§ Extracted entries
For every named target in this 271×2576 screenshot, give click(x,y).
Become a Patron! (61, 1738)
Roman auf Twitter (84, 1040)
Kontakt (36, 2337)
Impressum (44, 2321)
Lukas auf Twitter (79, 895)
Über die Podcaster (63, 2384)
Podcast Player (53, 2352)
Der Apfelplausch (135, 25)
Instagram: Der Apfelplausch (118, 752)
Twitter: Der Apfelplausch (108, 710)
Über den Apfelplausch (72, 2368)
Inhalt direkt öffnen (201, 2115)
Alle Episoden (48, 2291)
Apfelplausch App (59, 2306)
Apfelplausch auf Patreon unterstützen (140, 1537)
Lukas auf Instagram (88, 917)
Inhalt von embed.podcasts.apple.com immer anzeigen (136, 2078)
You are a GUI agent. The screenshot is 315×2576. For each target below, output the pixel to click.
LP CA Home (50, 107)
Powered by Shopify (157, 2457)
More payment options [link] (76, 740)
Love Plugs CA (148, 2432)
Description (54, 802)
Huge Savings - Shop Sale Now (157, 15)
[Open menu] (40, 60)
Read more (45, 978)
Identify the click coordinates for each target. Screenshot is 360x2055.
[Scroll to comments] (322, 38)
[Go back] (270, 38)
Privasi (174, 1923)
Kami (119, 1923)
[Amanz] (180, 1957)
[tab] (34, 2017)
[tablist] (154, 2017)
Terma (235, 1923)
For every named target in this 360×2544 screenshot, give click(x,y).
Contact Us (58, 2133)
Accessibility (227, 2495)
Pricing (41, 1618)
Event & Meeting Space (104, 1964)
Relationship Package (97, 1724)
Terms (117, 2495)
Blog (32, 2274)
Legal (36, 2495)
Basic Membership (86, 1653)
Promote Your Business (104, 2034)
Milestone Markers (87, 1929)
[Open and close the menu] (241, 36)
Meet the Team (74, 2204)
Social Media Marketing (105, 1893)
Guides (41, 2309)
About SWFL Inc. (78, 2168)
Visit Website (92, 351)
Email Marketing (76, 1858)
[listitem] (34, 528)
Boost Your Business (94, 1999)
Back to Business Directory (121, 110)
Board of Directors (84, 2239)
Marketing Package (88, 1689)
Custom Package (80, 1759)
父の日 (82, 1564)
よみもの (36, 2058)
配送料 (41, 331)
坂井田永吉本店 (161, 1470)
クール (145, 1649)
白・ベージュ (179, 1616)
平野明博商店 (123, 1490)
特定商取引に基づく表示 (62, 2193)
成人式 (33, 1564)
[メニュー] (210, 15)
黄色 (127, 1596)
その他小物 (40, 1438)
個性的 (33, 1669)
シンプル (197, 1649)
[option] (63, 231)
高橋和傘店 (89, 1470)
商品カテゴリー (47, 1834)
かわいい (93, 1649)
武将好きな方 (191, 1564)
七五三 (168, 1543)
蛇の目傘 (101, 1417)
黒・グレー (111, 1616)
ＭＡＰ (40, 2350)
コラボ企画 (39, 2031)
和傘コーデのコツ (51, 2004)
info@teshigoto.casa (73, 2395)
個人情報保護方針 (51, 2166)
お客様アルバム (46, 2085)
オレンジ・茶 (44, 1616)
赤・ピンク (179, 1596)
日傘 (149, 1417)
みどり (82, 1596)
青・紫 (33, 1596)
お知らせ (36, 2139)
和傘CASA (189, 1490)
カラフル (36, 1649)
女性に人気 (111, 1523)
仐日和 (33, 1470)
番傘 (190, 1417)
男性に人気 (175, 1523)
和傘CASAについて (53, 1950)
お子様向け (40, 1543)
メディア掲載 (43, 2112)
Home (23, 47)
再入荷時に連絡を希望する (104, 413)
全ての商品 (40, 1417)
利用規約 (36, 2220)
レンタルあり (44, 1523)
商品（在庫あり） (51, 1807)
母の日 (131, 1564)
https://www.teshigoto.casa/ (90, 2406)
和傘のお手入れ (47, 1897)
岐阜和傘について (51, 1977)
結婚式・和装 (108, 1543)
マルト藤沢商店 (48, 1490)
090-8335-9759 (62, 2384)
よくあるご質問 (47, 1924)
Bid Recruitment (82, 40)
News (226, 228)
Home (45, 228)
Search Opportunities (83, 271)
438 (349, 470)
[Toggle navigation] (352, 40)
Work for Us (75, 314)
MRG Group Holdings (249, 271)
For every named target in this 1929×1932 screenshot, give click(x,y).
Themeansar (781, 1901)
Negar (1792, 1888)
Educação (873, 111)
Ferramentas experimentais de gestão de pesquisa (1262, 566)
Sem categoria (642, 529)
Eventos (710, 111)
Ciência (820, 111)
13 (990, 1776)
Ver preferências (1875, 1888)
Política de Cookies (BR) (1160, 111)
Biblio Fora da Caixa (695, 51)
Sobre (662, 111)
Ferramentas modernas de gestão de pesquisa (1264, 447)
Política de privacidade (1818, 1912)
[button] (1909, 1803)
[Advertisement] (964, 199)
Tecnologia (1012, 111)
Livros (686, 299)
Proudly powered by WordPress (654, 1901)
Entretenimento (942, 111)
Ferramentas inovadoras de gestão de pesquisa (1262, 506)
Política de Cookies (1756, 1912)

§ Assignment
In the records above, each line with the string "pesquisa" should be copied.

§ Output below
Ferramentas experimentais de gestão de pesquisa (1262, 566)
Ferramentas modernas de gestão de pesquisa (1264, 447)
Ferramentas inovadoras de gestão de pesquisa (1262, 506)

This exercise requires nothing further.